Some of it comes from nowhere, though. No yoga pants in public? Who made that rule? It’s not exactly formal attire, sure, but who genuinely cares about my pants? And how public is my studio in an industrial park in south central Baltimore, really? AS IF. Who’ll see me? The people who work with me? They dress the same way I do, and sure as hell don’t give a damn what I wear. Who are the boogeymen?
And that’s it, really. The boogeymen are who we hold in our heads, the judgey voices that tell us how we should behave. My grandmother’s opinion on lipstick, my mother’s opinion on halter tops, and… well, someone’s opinion on yoga pants. Possibly mine, and I think that’s the worst boogeyman of them all: our own judgement.

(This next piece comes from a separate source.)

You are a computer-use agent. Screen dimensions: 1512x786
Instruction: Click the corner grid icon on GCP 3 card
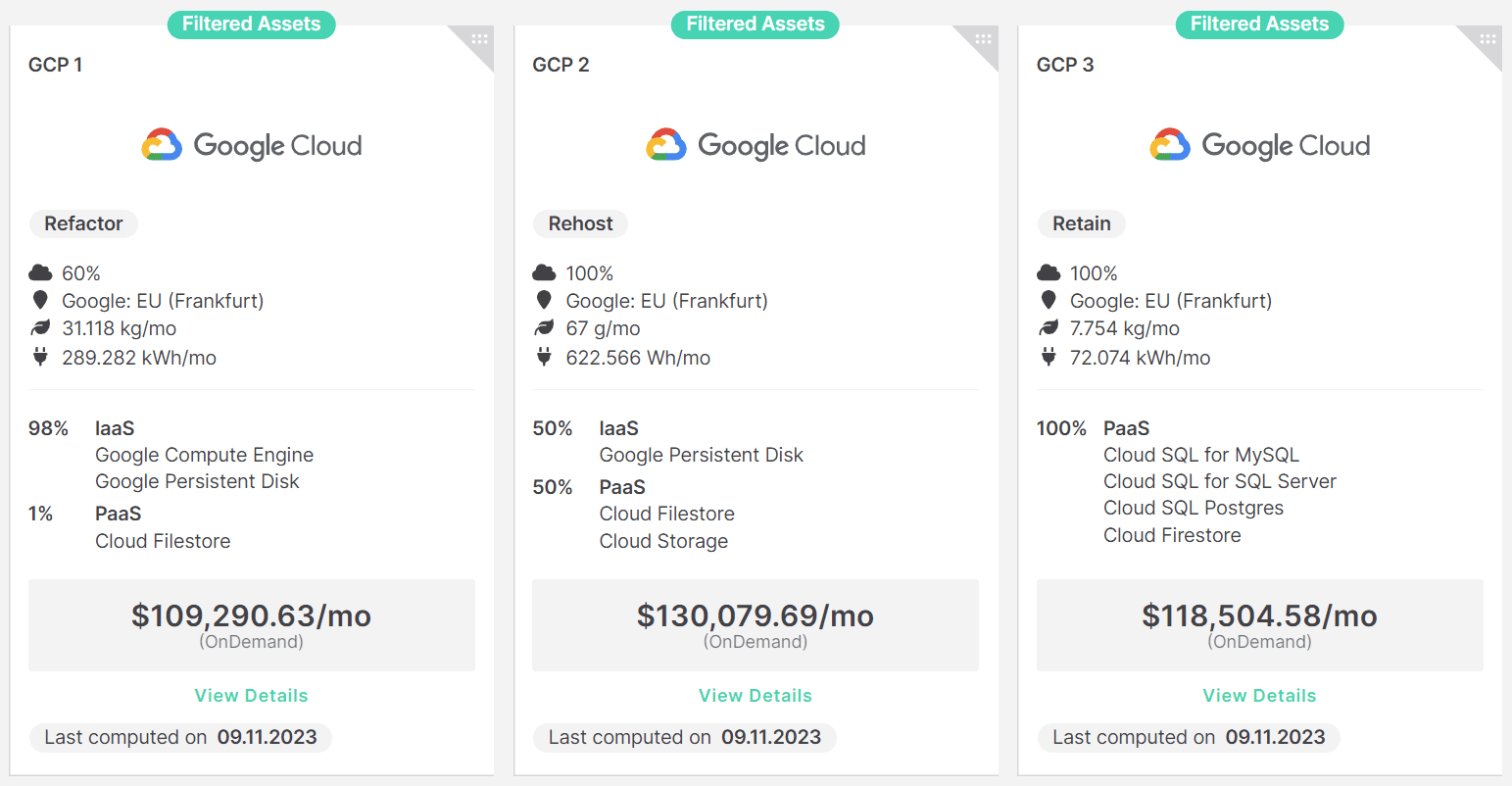coord(1488,40)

Oh, I’m so sick of my own judgement.
I’m done being a judgeypants.
I don’t have all the answers. I don’t have even half of them. The truth is I really don’t know jack shit. Like anyone else, I’m just feeling my way along, stumbling and fumbling, figuring it all out as I go, and making a gigantic mess of it along the way. I’m okay with that. Life is messy, like good food, and I enjoy mucking my way through it. What I’m not okay with is abusing myself as I go. I have no call, no place talking to myself the way I do some times. I would never let anyone talk to the people I love this way.
There’s no reason to judge myself for showing a perfectly average amount of skin, or for showing any other amount of skin, either. Bodies are bodies and bodies are okay. I should stop being such a giant jerkward about this. I have no idea what this is about but it’s weird and it makes me behave in ways that make me genuinely, physically ill and that’s just ridiculous. If I’m going to be a judgeypants about anything, I should judge that behavior and deem it too stupid to repeat. I could be spending my energy on MUCH more awesome things, like pretending I’m Tim Roth.
Same goes with accumulating summer clothes.
Side note: the sun feels so nice on skin, you guys. I know there’s a general aversion to the word “nice”, because it sounds a bit trite and a little dull at times but honestly, it’s the perfect word for this: the sun feels just so damn nice. How did I forget this? I totally forgot. It’s nice. Nice nice nice nice nice nice NICE.
So: midyear resolution to be less of a judgeypants to myself. If you see me, and I’m significantly less dressed- possibly even looking like most everyone else, even!- it’s part of this new health resolution thing I’ve got going on, inside and out. Go figure.